The governing body for running sports in the territory is preparing to submit a proposal to Whitehorse city council for city crews to maintain two paved trails in town during the winter months.
The trails are the five-kilometre Millennium Trail and the roughly three-kilometre Riverfront Trail that runs from Rotary Peace Park to the juncture of Quartz Road and Chilkoot Way.
“We sat down a few months ago and thought, what are the resources that our membership want to use in the town? And one that fairly consistently comes up is winter trail maintenance,” said Athletics Yukon president David Eikelboom. “The Millennium Trail and the river trail, from Rotary Park to Earls (Restaurant), stand out as ones that would be really valuable. So we basically started putting together the plan – what it would take to have those maintained in the winter.
“As we were going through that, we noticed there were several things that need to happen, the biggest one being a proposal to City Hall to have the city maintain those. At the political level, we do have some support for that.”
However, before making a case at city council, Athletics Yukon wants to gauge the potential support from other groups as well as from individuals.

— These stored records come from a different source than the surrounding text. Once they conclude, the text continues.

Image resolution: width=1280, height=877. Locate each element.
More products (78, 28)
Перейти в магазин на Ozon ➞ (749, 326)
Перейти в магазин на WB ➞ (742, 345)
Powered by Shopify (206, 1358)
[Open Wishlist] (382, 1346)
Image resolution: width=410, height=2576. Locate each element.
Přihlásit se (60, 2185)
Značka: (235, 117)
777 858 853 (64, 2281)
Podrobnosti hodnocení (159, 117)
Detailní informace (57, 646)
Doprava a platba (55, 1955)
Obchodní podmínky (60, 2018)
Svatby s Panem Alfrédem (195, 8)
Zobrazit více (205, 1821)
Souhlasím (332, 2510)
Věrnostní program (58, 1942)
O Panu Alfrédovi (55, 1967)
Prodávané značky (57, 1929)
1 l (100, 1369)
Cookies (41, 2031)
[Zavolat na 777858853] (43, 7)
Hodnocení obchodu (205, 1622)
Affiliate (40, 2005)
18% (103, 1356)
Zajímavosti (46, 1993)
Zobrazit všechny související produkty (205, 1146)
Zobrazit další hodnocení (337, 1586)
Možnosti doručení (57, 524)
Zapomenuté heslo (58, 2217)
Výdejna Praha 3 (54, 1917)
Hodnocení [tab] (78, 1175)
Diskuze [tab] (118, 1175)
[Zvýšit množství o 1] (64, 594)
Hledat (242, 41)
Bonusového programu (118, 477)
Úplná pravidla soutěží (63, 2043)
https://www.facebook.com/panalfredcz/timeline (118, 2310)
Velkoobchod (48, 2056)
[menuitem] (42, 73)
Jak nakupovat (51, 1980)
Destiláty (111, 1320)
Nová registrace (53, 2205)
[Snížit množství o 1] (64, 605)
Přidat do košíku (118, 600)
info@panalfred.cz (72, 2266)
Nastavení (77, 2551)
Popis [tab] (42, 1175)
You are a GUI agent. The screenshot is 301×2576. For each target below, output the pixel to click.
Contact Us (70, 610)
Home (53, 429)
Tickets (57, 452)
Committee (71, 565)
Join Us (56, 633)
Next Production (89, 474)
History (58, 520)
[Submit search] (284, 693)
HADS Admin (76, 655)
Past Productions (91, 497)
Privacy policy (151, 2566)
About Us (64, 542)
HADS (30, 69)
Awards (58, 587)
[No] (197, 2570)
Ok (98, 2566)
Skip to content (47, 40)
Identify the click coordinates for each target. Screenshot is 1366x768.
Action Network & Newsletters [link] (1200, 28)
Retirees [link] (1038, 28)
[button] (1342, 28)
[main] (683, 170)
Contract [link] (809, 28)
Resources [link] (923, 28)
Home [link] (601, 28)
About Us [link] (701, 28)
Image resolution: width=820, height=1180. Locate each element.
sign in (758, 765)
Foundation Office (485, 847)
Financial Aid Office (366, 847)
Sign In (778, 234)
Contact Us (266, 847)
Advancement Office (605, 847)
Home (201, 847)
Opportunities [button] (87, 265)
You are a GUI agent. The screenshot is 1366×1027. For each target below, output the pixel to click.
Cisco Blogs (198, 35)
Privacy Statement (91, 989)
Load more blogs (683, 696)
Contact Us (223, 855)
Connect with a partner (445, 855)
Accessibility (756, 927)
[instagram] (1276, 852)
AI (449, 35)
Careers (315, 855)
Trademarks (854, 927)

If other groups, such as Winter Active Yukon, ElderActive or Contagious Mountain Biking Club, for instance, support the idea, Athletics Yukon hopes together they can present a united front to council.
“Right now we’re trying to figure out which other groups in Whitehorse have vested interest in the same thing: in winter trail maintenance for non-motorized use,” said Eikelboom.
“We want to make Athletics Yukon – call it a rallying point – for various organizations so we can put our heads together and present to city council, here is what the people want. These are the groups that are using the trails, this is what they are using them for, this is how using these trails will be a valuable asset to the organization’s goals.”
The athletics group also wants to hear from individuals with no association to a group. The way Eikelboom sees it, having the trails cleared of snow and ice during the winter would benefit dog-walkers, the disabled, the elderly, commuters, and more.
“One area we think is important is accessibility,” said Eikelboom. “Someone who is able-bodied will be able to walk on the trails, but lets say someone has a stroller, immediately those trails are no long accessible for them.
“Walking on them should be OK, but someone with poor balance or a member of the elderly community is going to have more trouble using those trails in the winter. Or from a training perspective, those trails are simply not useable for more training-based running. There’s more risk that is inherent when running on them in the winter.”
Athletics Yukon is not looking for every inch of paved trail to be cleaned of snow, simply a path wide enough to jog on, said Eikelboom. A sidewalk snow cleaner would do the job.
“I think even just one loop around there would be perfect,” said Eikelboom.
If you would like to share your thoughts with Athletics Yukon, contact them by email at
firstname.lastname@example.org. Athletics Yukon has not set a firm timeline on when the proposal will be made.
“I imagine it’ll be few more weeks, in which time hopefully people can approach us to collect that information so that we can do that in such a way to represent everybody’s interests,” said Eikelboom.
“There are obviously other trails in town and we’d be interested in hearing from other groups using other trails within city limits, to try to understand which trails have the highest need. Just because the group doesn’t use the Millennium Trail doesn’t mean we don’t want to hear from them.”